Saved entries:
◇ ◇ ◇ ◇

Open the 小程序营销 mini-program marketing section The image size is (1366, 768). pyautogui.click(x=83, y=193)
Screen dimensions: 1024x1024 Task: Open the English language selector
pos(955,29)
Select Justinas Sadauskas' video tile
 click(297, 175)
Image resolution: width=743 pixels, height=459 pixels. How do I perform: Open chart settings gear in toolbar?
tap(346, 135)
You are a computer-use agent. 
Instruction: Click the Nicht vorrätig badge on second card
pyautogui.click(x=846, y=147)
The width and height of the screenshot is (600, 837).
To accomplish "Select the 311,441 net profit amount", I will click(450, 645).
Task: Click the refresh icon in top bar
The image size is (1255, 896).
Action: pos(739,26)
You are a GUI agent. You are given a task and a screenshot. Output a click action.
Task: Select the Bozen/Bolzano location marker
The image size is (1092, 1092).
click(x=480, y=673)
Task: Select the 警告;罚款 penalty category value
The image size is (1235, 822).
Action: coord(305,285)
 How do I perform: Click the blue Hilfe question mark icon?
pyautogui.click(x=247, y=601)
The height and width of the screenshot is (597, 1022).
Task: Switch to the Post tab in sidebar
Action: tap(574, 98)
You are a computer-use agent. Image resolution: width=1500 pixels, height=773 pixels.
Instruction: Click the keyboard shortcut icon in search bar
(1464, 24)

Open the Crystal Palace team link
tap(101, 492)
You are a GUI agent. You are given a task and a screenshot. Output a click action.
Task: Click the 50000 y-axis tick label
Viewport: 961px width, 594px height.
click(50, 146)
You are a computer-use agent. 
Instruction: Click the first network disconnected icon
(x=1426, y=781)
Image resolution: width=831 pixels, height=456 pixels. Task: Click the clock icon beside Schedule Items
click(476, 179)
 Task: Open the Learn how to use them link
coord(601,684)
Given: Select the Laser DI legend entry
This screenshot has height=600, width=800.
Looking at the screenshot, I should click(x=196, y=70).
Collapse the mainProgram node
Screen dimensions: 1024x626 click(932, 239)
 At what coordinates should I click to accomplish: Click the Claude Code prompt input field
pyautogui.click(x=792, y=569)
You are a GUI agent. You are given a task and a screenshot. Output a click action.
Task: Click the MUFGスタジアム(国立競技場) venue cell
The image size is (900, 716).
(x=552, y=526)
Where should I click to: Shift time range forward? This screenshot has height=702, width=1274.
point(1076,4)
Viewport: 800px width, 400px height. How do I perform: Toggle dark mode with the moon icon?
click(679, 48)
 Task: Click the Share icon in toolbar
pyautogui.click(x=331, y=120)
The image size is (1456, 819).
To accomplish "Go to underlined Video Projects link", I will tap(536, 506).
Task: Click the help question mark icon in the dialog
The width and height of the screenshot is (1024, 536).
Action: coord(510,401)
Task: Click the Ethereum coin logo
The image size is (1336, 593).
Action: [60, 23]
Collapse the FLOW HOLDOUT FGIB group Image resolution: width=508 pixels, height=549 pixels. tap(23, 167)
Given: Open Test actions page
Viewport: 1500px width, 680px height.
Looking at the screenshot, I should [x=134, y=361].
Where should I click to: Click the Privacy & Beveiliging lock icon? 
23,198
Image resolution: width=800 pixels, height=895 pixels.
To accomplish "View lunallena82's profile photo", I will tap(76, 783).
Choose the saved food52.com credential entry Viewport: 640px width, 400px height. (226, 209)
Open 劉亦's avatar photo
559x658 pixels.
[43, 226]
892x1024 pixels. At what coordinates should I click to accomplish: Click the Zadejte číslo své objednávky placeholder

◇ ◇ ◇ ◇

= THE TASK =
In full and word for word, output the entries.

= YOUR SOLUTION =
Open the 小程序营销 mini-program marketing section The image size is (1366, 768). pyautogui.click(x=83, y=193)
Screen dimensions: 1024x1024 Task: Open the English language selector
pos(955,29)
Select Justinas Sadauskas' video tile
 click(297, 175)
Image resolution: width=743 pixels, height=459 pixels. How do I perform: Open chart settings gear in toolbar?
tap(346, 135)
You are a computer-use agent. 
Instruction: Click the Nicht vorrätig badge on second card
pyautogui.click(x=846, y=147)
The width and height of the screenshot is (600, 837).
To accomplish "Select the 311,441 net profit amount", I will click(450, 645).
Task: Click the refresh icon in top bar
The image size is (1255, 896).
Action: pos(739,26)
You are a GUI agent. You are given a task and a screenshot. Output a click action.
Task: Select the Bozen/Bolzano location marker
The image size is (1092, 1092).
click(x=480, y=673)
Task: Select the 警告;罚款 penalty category value
The image size is (1235, 822).
Action: coord(305,285)
 How do I perform: Click the blue Hilfe question mark icon?
pyautogui.click(x=247, y=601)
The height and width of the screenshot is (597, 1022).
Task: Switch to the Post tab in sidebar
Action: tap(574, 98)
You are a computer-use agent. Image resolution: width=1500 pixels, height=773 pixels.
Instruction: Click the keyboard shortcut icon in search bar
(1464, 24)

Open the Crystal Palace team link
tap(101, 492)
You are a GUI agent. You are given a task and a screenshot. Output a click action.
Task: Click the 50000 y-axis tick label
Viewport: 961px width, 594px height.
click(50, 146)
You are a computer-use agent. 
Instruction: Click the first network disconnected icon
(x=1426, y=781)
Image resolution: width=831 pixels, height=456 pixels. Task: Click the clock icon beside Schedule Items
click(476, 179)
 Task: Open the Learn how to use them link
coord(601,684)
Given: Select the Laser DI legend entry
This screenshot has height=600, width=800.
Looking at the screenshot, I should click(x=196, y=70).
Collapse the mainProgram node
Screen dimensions: 1024x626 click(932, 239)
 At what coordinates should I click to accomplish: Click the Claude Code prompt input field
pyautogui.click(x=792, y=569)
You are a GUI agent. You are given a task and a screenshot. Output a click action.
Task: Click the MUFGスタジアム(国立競技場) venue cell
The image size is (900, 716).
(x=552, y=526)
Where should I click to: Shift time range forward? This screenshot has height=702, width=1274.
point(1076,4)
Viewport: 800px width, 400px height. How do I perform: Toggle dark mode with the moon icon?
click(679, 48)
 Task: Click the Share icon in toolbar
pyautogui.click(x=331, y=120)
The image size is (1456, 819).
To accomplish "Go to underlined Video Projects link", I will tap(536, 506).
Task: Click the help question mark icon in the dialog
The width and height of the screenshot is (1024, 536).
Action: coord(510,401)
Task: Click the Ethereum coin logo
The image size is (1336, 593).
Action: [60, 23]
Collapse the FLOW HOLDOUT FGIB group Image resolution: width=508 pixels, height=549 pixels. tap(23, 167)
Given: Open Test actions page
Viewport: 1500px width, 680px height.
Looking at the screenshot, I should [x=134, y=361].
Where should I click to: Click the Privacy & Beveiliging lock icon? 
23,198
Image resolution: width=800 pixels, height=895 pixels.
To accomplish "View lunallena82's profile photo", I will tap(76, 783).
Choose the saved food52.com credential entry Viewport: 640px width, 400px height. (226, 209)
Open 劉亦's avatar photo
559x658 pixels.
[43, 226]
892x1024 pixels. At what coordinates should I click to accomplish: Click the Zadejte číslo své objednávky placeholder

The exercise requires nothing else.